1.Laser cladding and laser melting are two surface treatment technologies based on laser energy, and their core differences are reflected in the way materials interact and the process objectives. 

The following three aspects of technical principle, process characteristics and application scenarios are analyzed: 

Laser cladding is to melt the pre-placed or synchronously transported alloy powder and the thin layer on the surface of the matrix through a high energy laser beam to form a new coating that is combined with the matrix metallurgy. This process involves material addition with interfacial metallurgical reactions, such as cladding of wear-resistant alloys on the surface of worn parts to restore size and improve performance. Laser melting directly uses the laser beam to irradiate the surface of the matrix to make it freeze after local rapid melting, and only changes the structure of the matrix itself without introducing foreign materials. For example, the melting treatment of the mold surface can refine the grain and improve the hardness. 

2. Process characteristics comparison material participatory laser cladding needs to add powder or wire and other external materials, coating composition can be flexibly designed; Laser melting only depends on the material of the matrix itself, and the properties are optimized through the microstructure phase change. The energy of laser cladding needs to melt the additive material and the substrate surface at the same time, the melting depth is usually deep (up to millimeters), and the dilution rate (the proportion of the substrate material mixed with the coating) can be controlled by parameters. The energy of laser melting mainly acts on the surface of the matrix, and the melting depth is shallow to avoid excessive heat influence. Microstructure characteristics Laser cladding may form fine crystal, amorphous or intermetallic compound structure due to rapid solidification, and the hardness and wear resistance of the coating are significantly improved. Laser melting refines the matrix grains by chilling, forming uniform and dense as-cast structure and increasing hardness. Process complexity Laser cladding requires precise control of powder delivery speed, spot energy distribution and other parameters to ensure coating uniformity and bonding strength. Laser melting parameters are relatively simple, mainly concerned with the influence of power density and scanning speed on the dynamics of molten pool. 

3. Application scenario differentiation 

Laser cladding is suitable for the following scenarios: 

Wear repair: such as aircraft engine blades, petrochemical valves and other parts of the size recovery and performance strengthening. 

Surface modification: coating corrosion-resistant alloy on the surface of ordinary steel, or preparing high-entropy alloy gradient coating on the surface of aluminum alloy. 

Additive manufacturing: Direct fabrication of complex structures by layer by layer cladding. 

Typical applications of laser melting include: 

 Mold strengthening: improve the surface hardness and fatigue resistance of injection mold and stamping die. 

Corrosion resistance treatment: Form a dense oxide layer on the surface of stainless steel to enhance corrosion resistance. 

Local repair: micro melting treatment of gear tooth surface, journal and other local areas to improve wear resistance. 

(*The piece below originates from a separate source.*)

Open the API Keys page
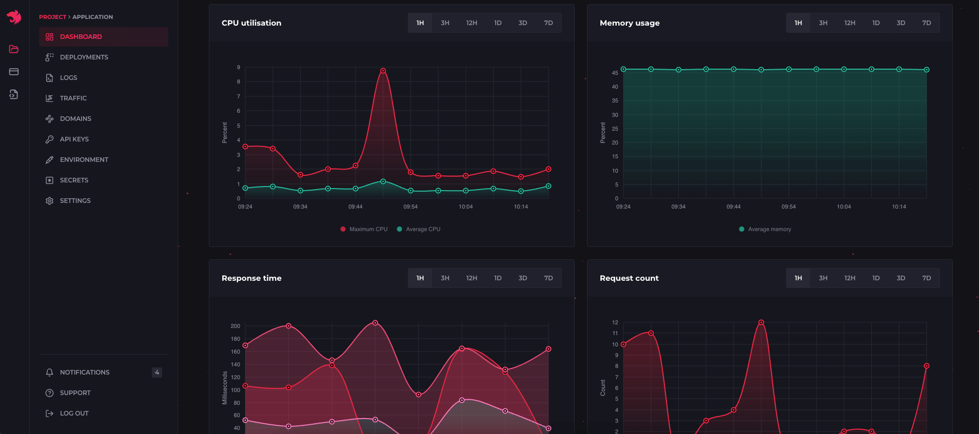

4.The difficulty of laser cladding is material-process matching, which needs to balance dilution rate and coating performance, while controlling defects such as pores and cracks; Laser melting needs to avoid grain coarsening or matrix deformation caused by overheating, especially when dealing with thin-walled parts, the energy input needs to be precisely regulated. Both of them rely on dynamic cooling control to achieve microstructure optimization through rapid heating and cooling, but laser cladding may produce greater thermal stress due to material heterogeneity. 

5. Technology development trend Laser cladding is developing in the direction of multi-material composite and intelligent control, such as using gradient coating design to improve thermal shock resistance, or adjusting parameters in real time through AI algorithm; Laser melting is combined with multi-field coupling techniques, such as the introduction of ultrasonic vibration to refine grains, or in conjunction with chemical treatment to improve surface properties. 

In short, the essential difference between laser cladding and laser melting is whether external materials are introduced, the former focuses on performance upgrading and repair, and the latter focuses on matrix self-strengthening. The two are complementary in the industrial field and jointly promote the development of laser surface treatment technology.